Texte fourni:
Cette teinte deviendra de plus en plus sombre, au point d’inciter le narrateur, devenu entre-temps le second suite à la disparition de celui en titre, à des pensées meurtrières à l’encontre de Loup Larsen, et il faudra l’arrivée sur la goélette d’une femme, Maud Brewster, poétesse et donc écho de la vie « sans jambes », pour citer Larsen, de Van Weyden, pour faire revenir ce dernier à plus d’humanité, voire à parfaire son humanité lors d’une sorte de robinsonnade finale – London, dans un roman fourmillant de référence littéraire (la moindre n’est pas Moby Dick, tant Larsen semble la version amorale achevée d’Achab), y ramasse nombre d’influences du côté du roman maritime.
Mais l’essentiel n’est pas ici la mer ; c’est Loup Larsen, personnage féroce, Titan violent imposant la loi du plus fort à tout son équipage tout en prenant plaisir à disserter sur le Rubaiyat ou sur « le Lucifer de Milton », et lorsqu’il parle de la sorte, Van Weyden est « sidéré, subjugué par sa remarquable intelligence, ensorcelé par sa passion ». À ceci près que la vraie passion de Larsen réside dans son désir de nuisance, de forcer l’Autre à se plier à sa volonté et sa façon de considérer l’existence, dans son refus d’imaginer une âme à l’homme (et surtout pas son immortalité). Avec lui, London propose un personnage fictionnel rare, un surhomme nietzschéen allant au bout de l’horreur, de l’avilissement de l’Autre, réduit à être l’objet de ses humeurs – on en vient presque à craindre pour Miss Brewster ; heureusement ceci n’est pas un roman datant de notre époque, car elle ressortira sauve de la confrontation. Loup Larsen est un personnage horrible, envers lequel aucune compassion n’est possible tant il se refuse à lui-même et, a fortiori, aux autres ce sentiment.

Enregistrements fournis:
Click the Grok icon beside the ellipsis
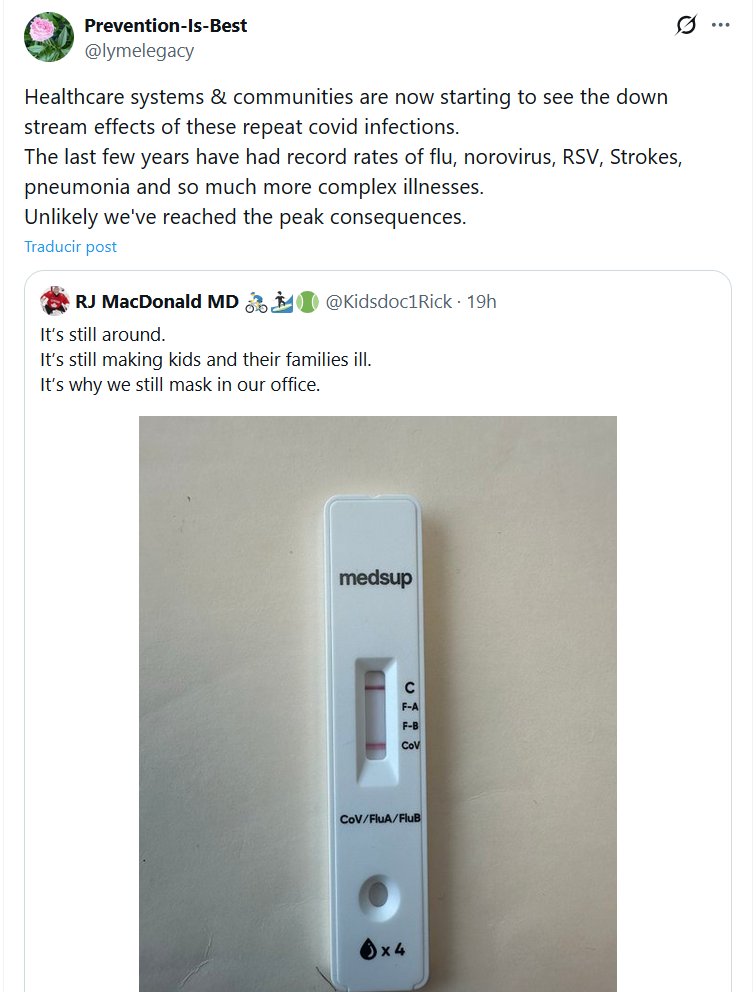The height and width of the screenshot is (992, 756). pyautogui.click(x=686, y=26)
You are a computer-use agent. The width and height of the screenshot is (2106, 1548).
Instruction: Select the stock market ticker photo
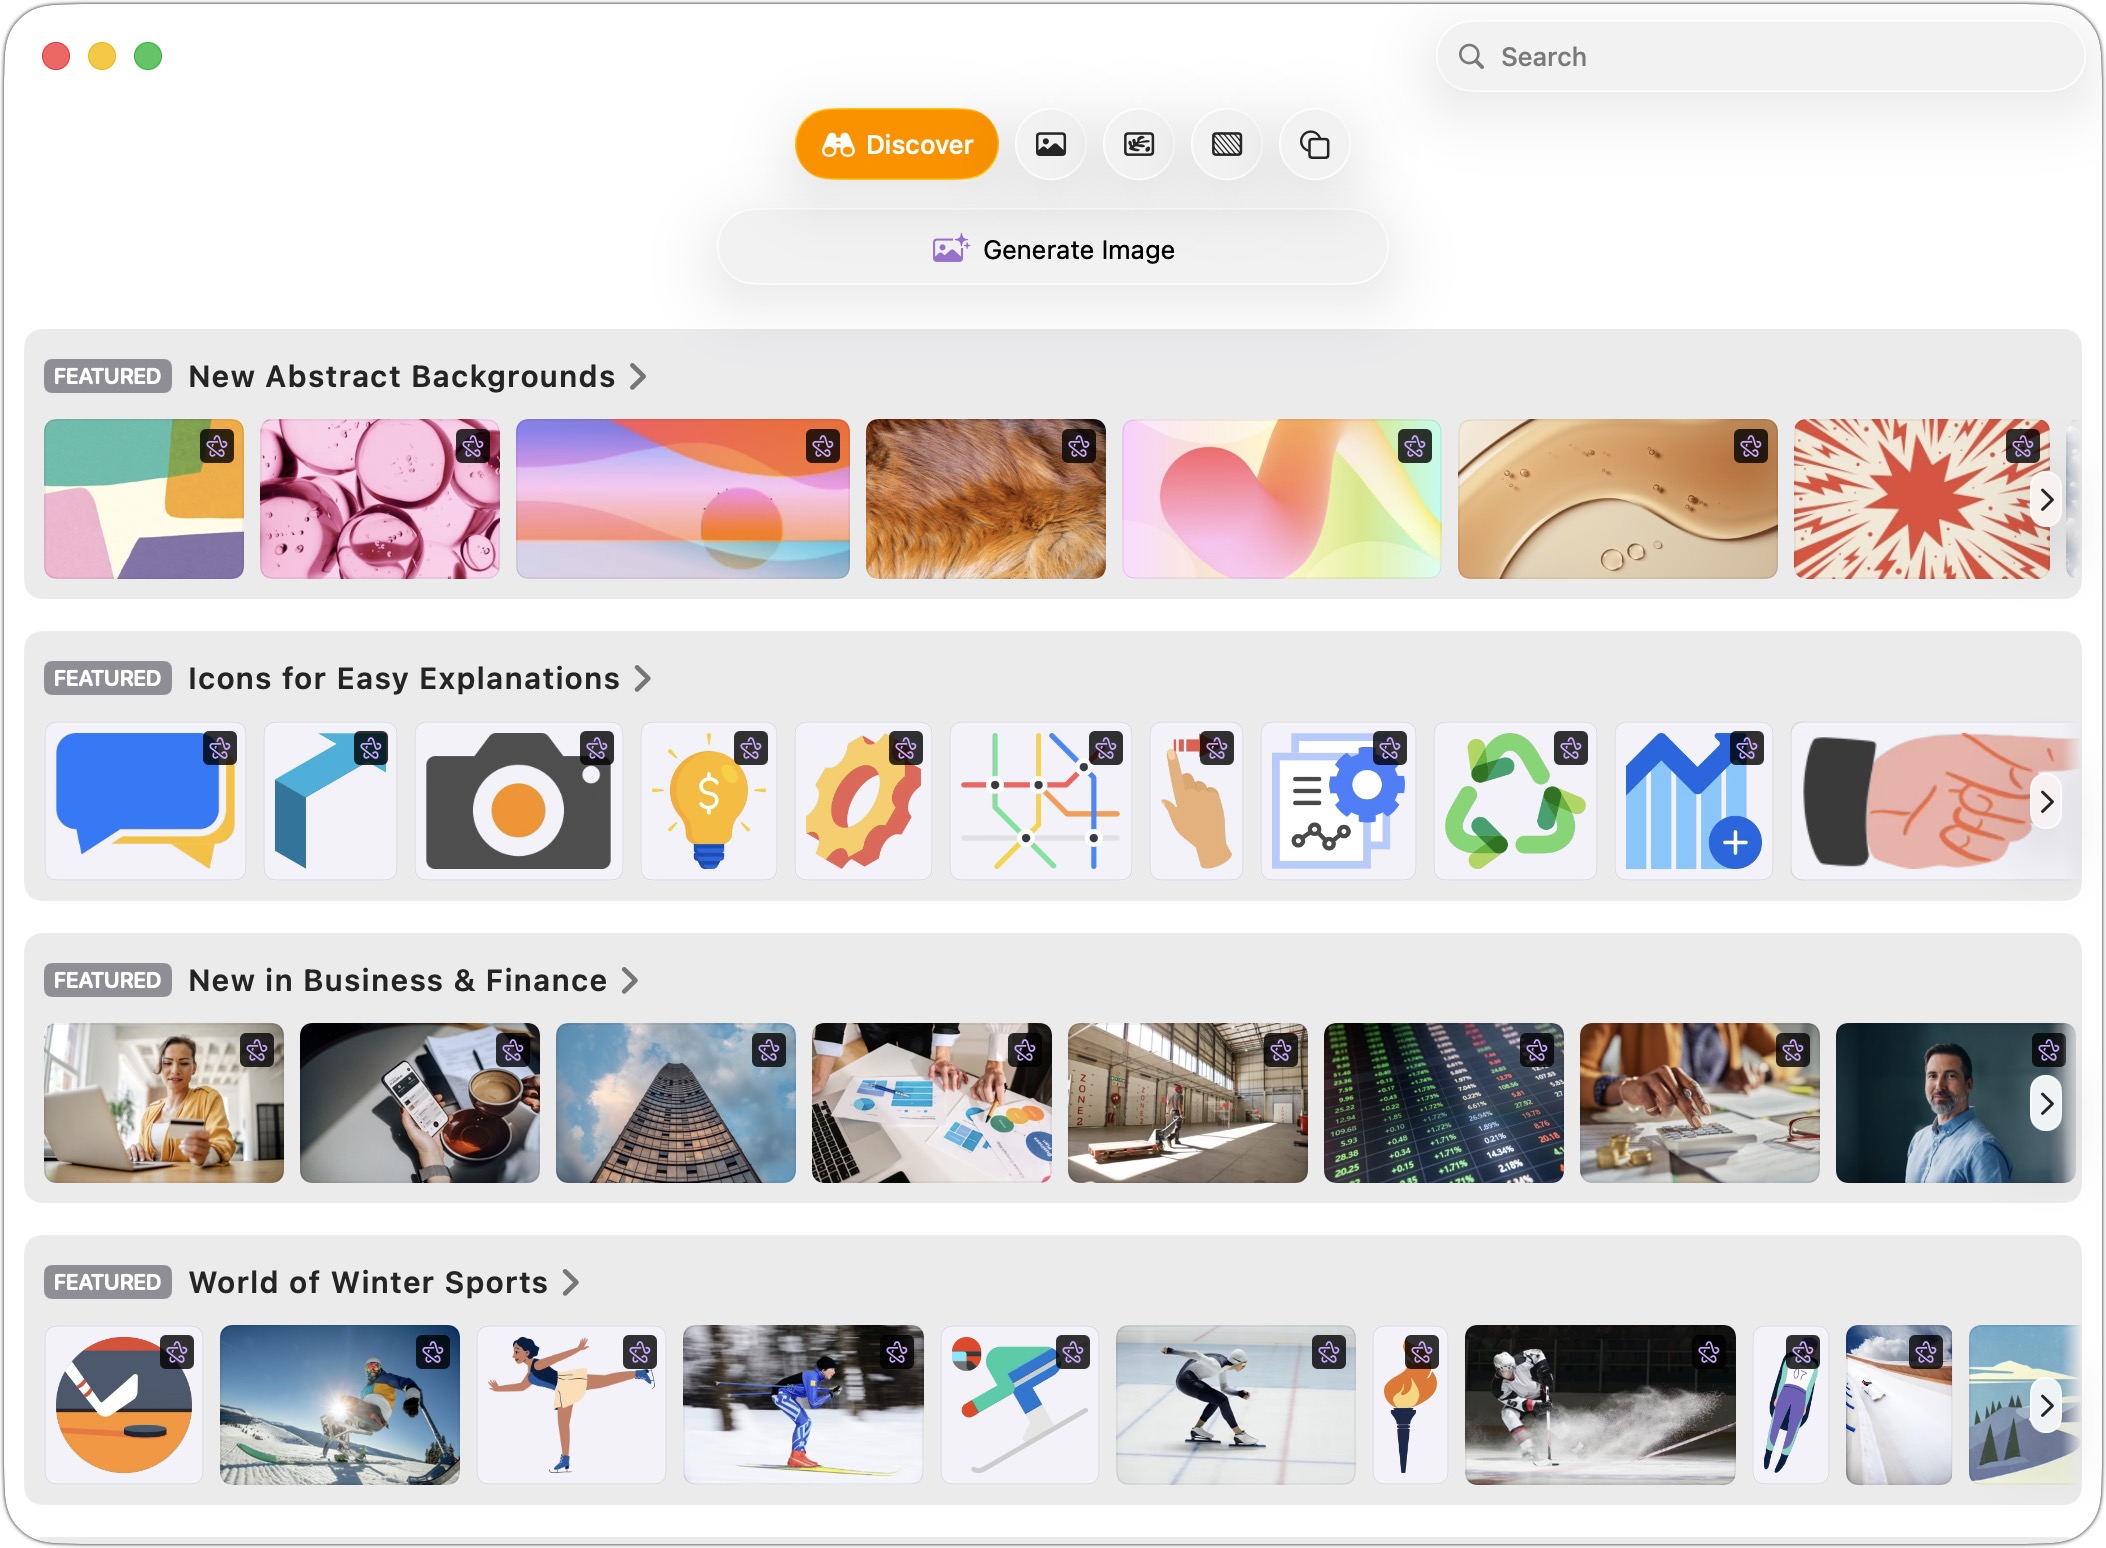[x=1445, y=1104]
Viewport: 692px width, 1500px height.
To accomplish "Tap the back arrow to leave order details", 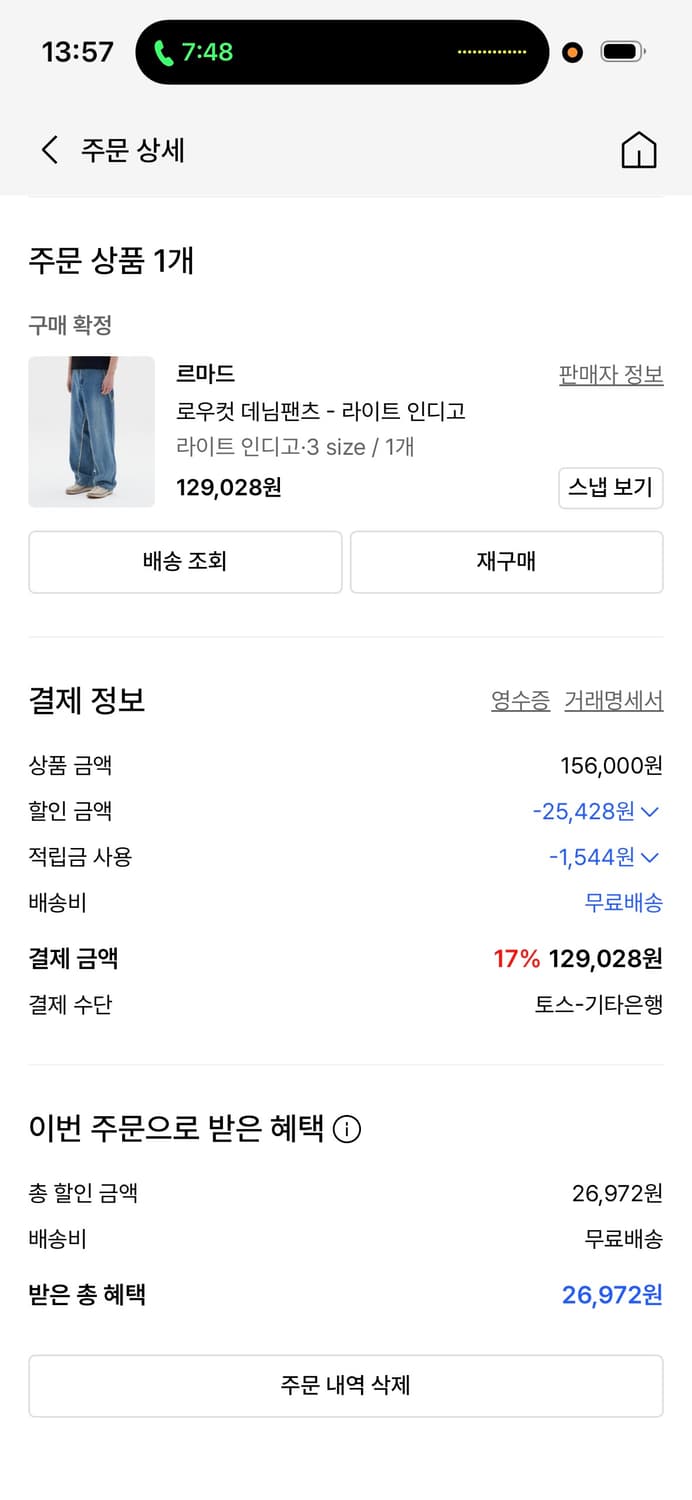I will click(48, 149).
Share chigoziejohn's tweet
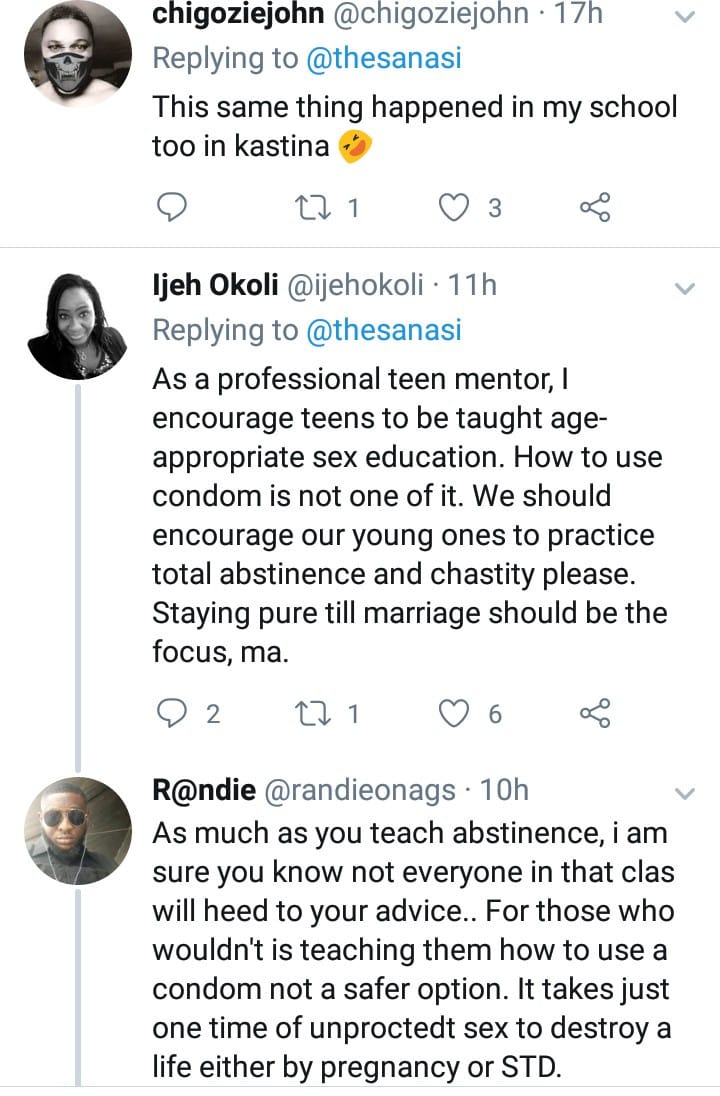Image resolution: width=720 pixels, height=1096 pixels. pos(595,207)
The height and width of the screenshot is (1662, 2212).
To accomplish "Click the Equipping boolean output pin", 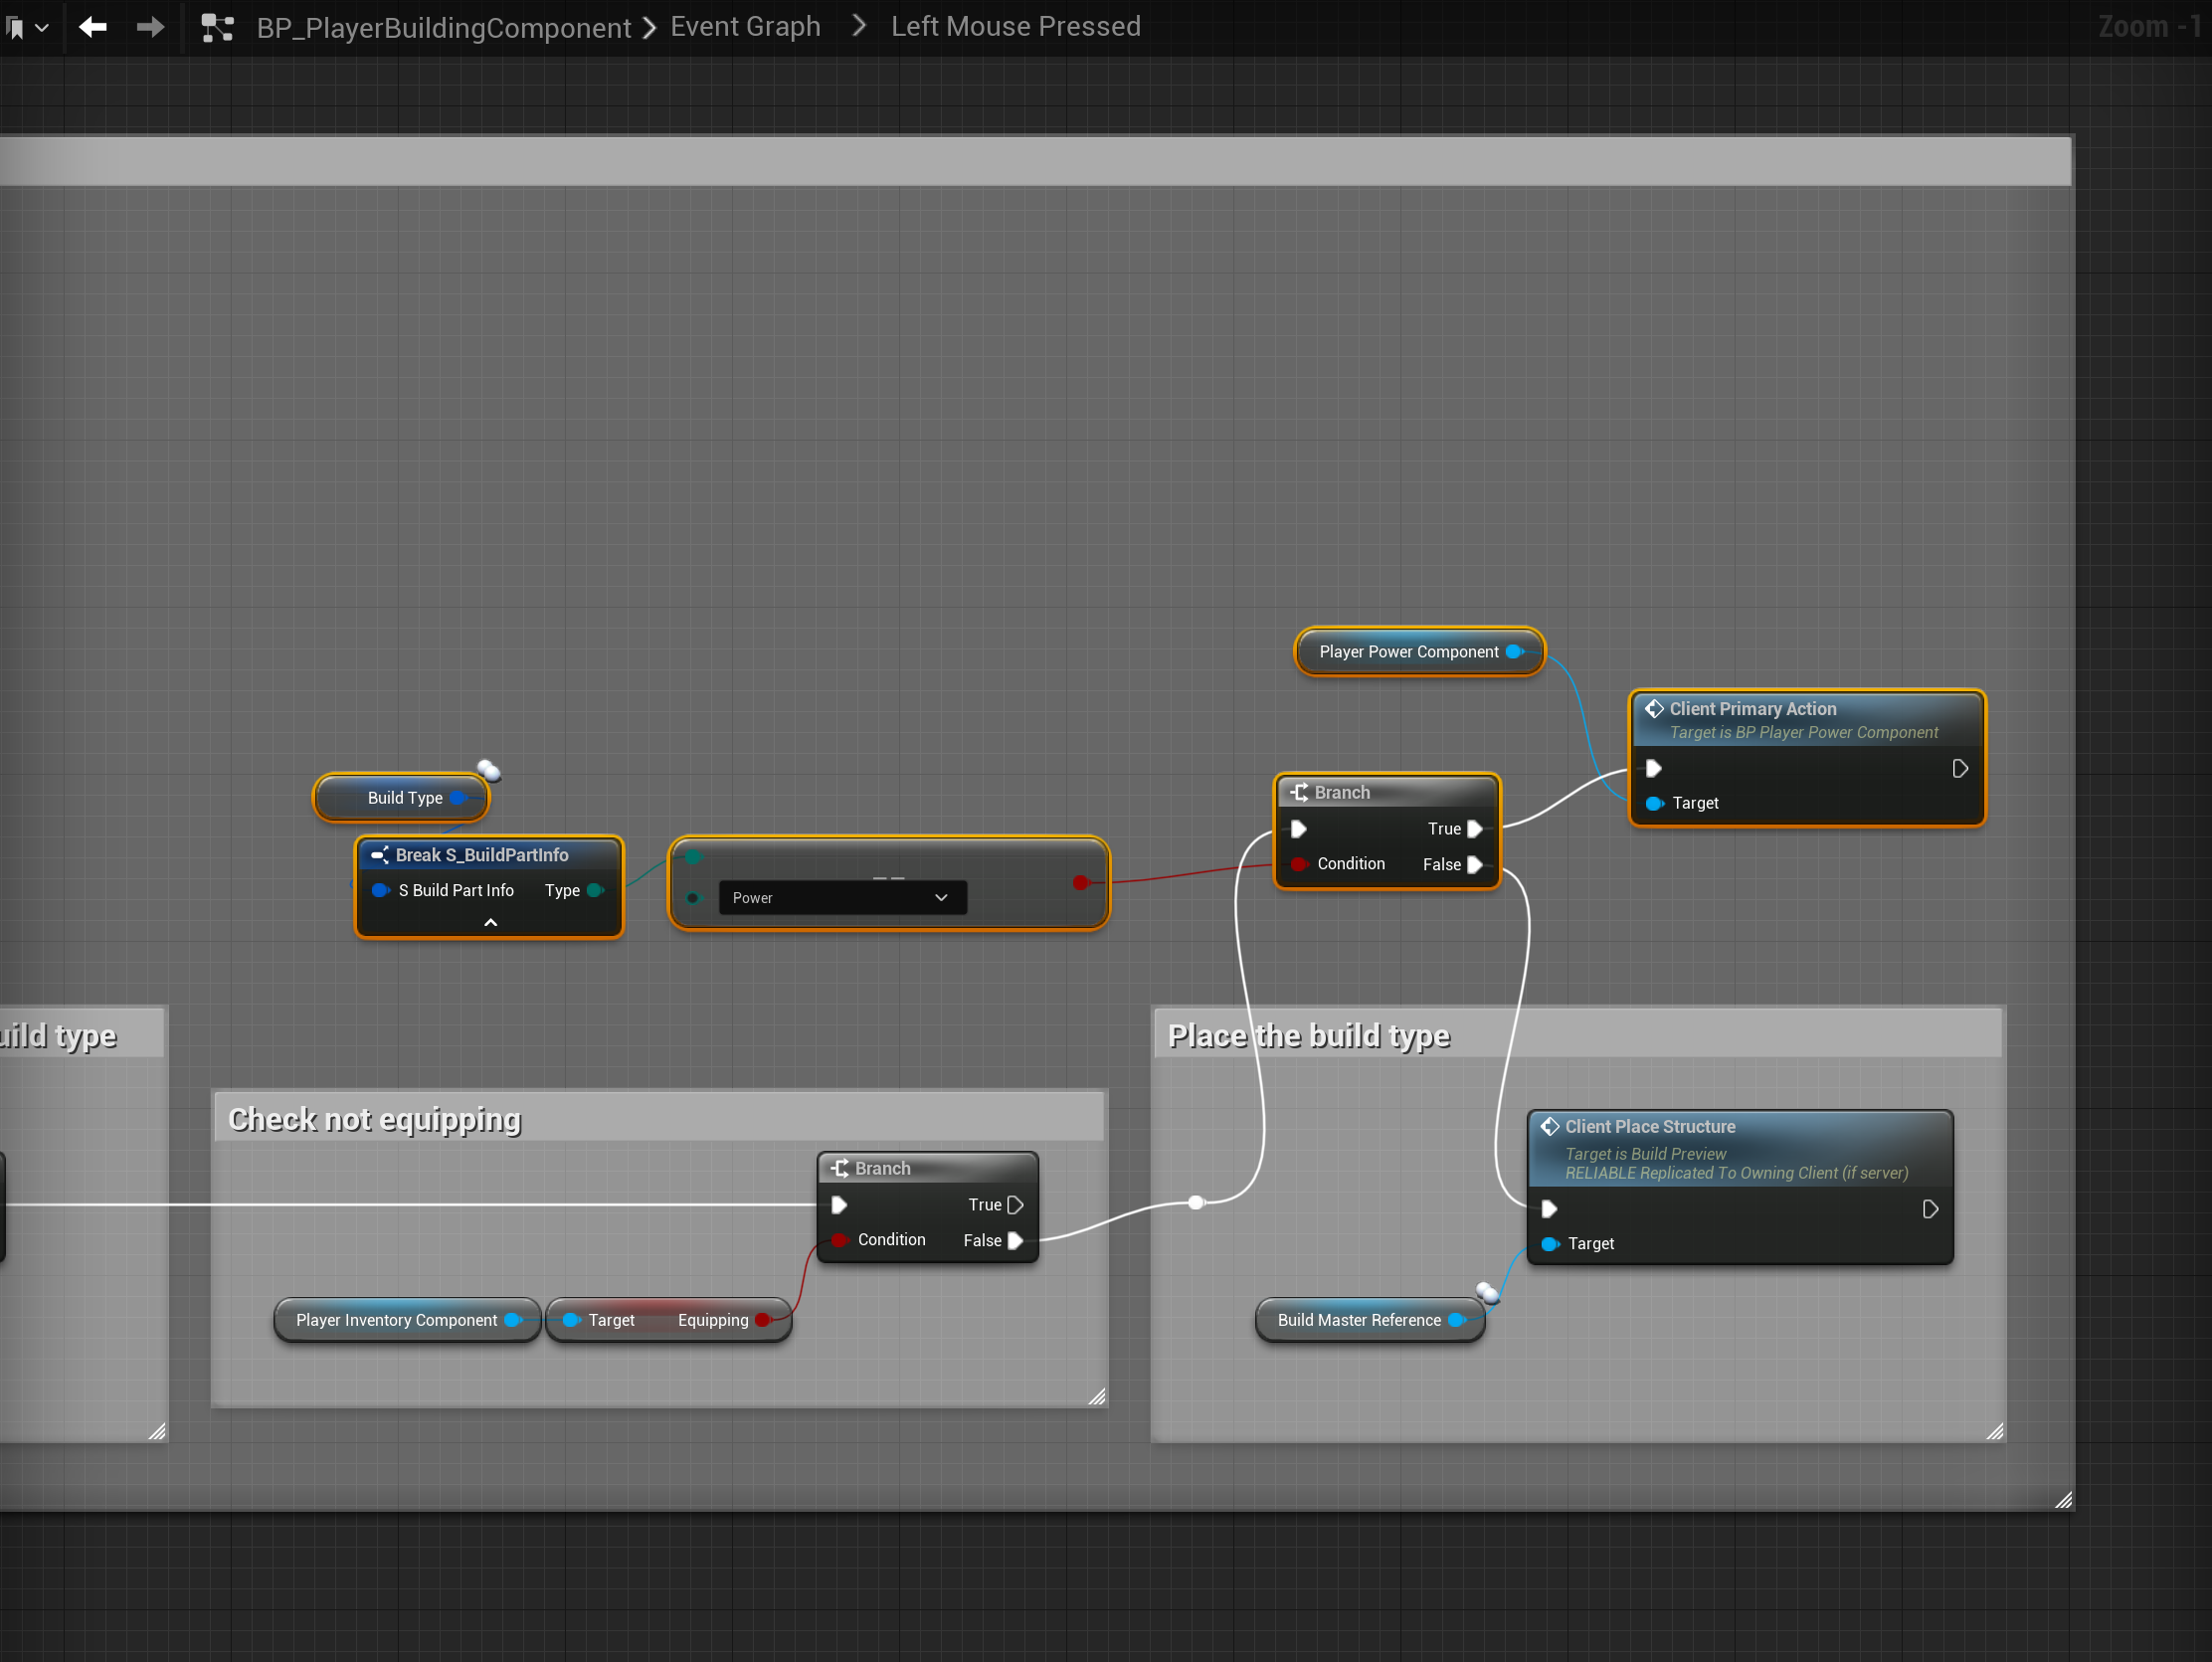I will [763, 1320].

Exercice court 1: Condensez en liste à puces le paragraphe du texte fourni qui commence par « Mais l’essentiel n’est pas ici la mer », en gardant ses faits principaux.
Exercice court 2: Dans le texte fourni, traduisez en anglais la phrase « Loup Larsen est un personnage horrible, envers lequel aucune compassion n’est possible tant il se refuse à lui-même et, a fortiori, aux autres ce sentiment. »
Exercice court 3: Poursuivez le texte fourni à partir de sa dernière phrase, dans le même registre.

Réponse 1:
- L’essentiel n’est pas la mer, mais Loup Larsen.
- C’est un Titan féroce et violent qui impose la loi du plus fort à son équipage.
- Il aime disserter sur le Rubaiyat ou sur « le Lucifer de Milton », ce qui subjugue Van Weyden.
- Sa vraie passion est de nuire et de plier l’Autre à sa volonté et à sa vision de l’existence.
- Il refuse d’accorder une âme à l’homme, et encore moins une âme immortelle.
- London en fait un surhomme nietzschéen rare, qui va jusqu’au bout de l’horreur et de l’avilissement d’autrui.
- On craint pour Miss Brewster, mais elle sort sauve de la confrontation.
- Larsen ne suscite aucune compassion, car il refuse ce sentiment à lui-même comme aux autres.

Réponse 2: Loup Larsen is a horrible character, toward whom no compassion is possible, so completely does he deny this feeling to himself and, all the more so, to others.

Réponse 3:
London quant à lui n’explique rien : il montre. Le lecteur sait juste que Loup Larsen a un frère, surnommé Larsen-La-Mort, aussi commandant d’un bateau de chasse au phoque, plus terrible encore que son cadet et qui forme avec lui une fratrie qu’on qualifiera de conflictuelle par goût de l’euphémisme. Mais c’est tout, et c’est la puissance du récit de London : confronter le lecteur, par le jeu de la première personne de Van Weyden, qui écrit parfois à l’indicatif présent, confondant journal de bord et récit a posteriori, narrateur dont le lecteur cultivé se sent proche, à l’inhumain sans motivation autre qu’une absence totale de morale – ou une foi immodérée en la loi du plus fort, en la voracité comme seule morale existentielle, en la soumission totale au désir pulsionnel. Loup Larsen est un monstre moderne a-psychologique, et c’est en cela qu’il est fascinant, et que nul ne peut ressortir indemne de la lecture du Loup des mers.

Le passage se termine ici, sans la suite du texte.